The couple didn’t have to search far to find the right person to decorate the condo. Their daughter is designer Karla Dreyer, who heads up an eponymous firm in Vancouver. In addition to providing interior services, Karla offers beautifying help virtually with her e-decor program. But for her parents’ home, she worked in the flesh, fast and furiously passionate, over a three-month period. “They really wanted it done quickly because they were excited to start their third act in life,” says Karla. The bones of the space served as inspiration. “The windows – there are a ton of them – and the white-tiled floors really lent themselves to decorating in a light, airy way,” says Karla. The springtime palette of pretty pastels makes the condo sparkle with youthful freshness. “Pastels can come off as juvenile, so the trick is to incorporate them in a sophisticated fashion,” says the designer, who tempered them with glam gold accents and a bright white shell. “I love how the soft colours evoke a joyful vibe.”
Clearly they have also influenced the occupants, who are adjusting brilliantly to city life. Says Janice, “Living with less is great.” Should a bout of nostalgia hit, however, she can always visit a selection of precious pieces she salvaged from the suburbs. “I did take out a storage unit for small items I was unsure about,” says Janice. None of them have made it back into the condo.
When Janice and Colin Dreyer purchased their new condo, they knew exactly who to turn to for decorating help: their designer daughter Karla. In the living area, she decided to incorporate gold touches and coral accents for a decidedly youthful feel. “My parents are pretty stylish, so the decor represents them well,” says Karla, who believes design shouldn’t subscribe to ageism.
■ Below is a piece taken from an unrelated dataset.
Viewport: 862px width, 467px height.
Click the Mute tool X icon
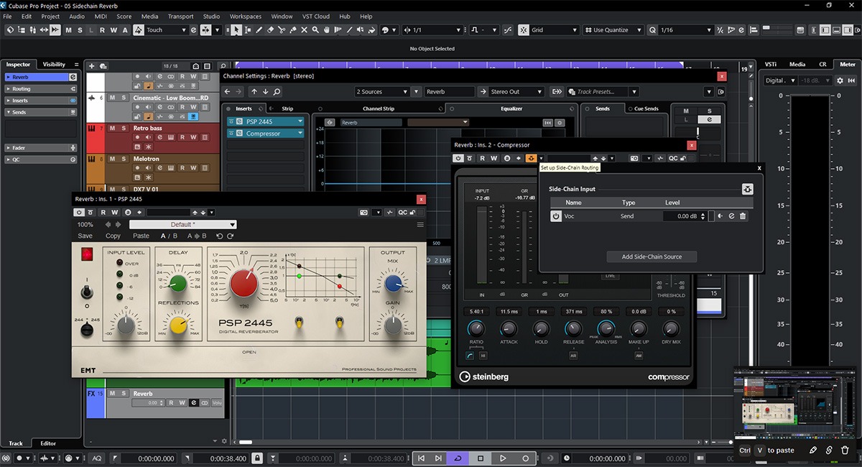(305, 30)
Janice loves birds, so Karla went with an avian theme, expressed here in one area of the condo via the wallpaper featuring hummingbirds in flight, the brass sculptures on the chest and the witty painting by local talent Zoë Pawlak.
"I’m used to having lots of wall space, so dealing with all the windows was tricky,” says Karla. But this spot was perfect for the dining area, allowing the couple to take in the sights over a meal. The Tulip-style table paired with mismatched chairs is fun.
Accommodating the 63-inch TV (a must for Dad) meant Karla had to get crafty because it dominated the room. “It’s a monster,” she says with a laugh. “The living area only has one wall, so I had to place the television there. I camouflaged its looming presence with some pretty wallpaper, which I think worked out well.”
Layered in champagne hues and captivating textures, such as the faux-fur throw and the cushy velvet headboard, the master bedroom is inviting and luxurious.
The home office, situated in the solarium just off the master bedroom, is simple yet perfectly functional.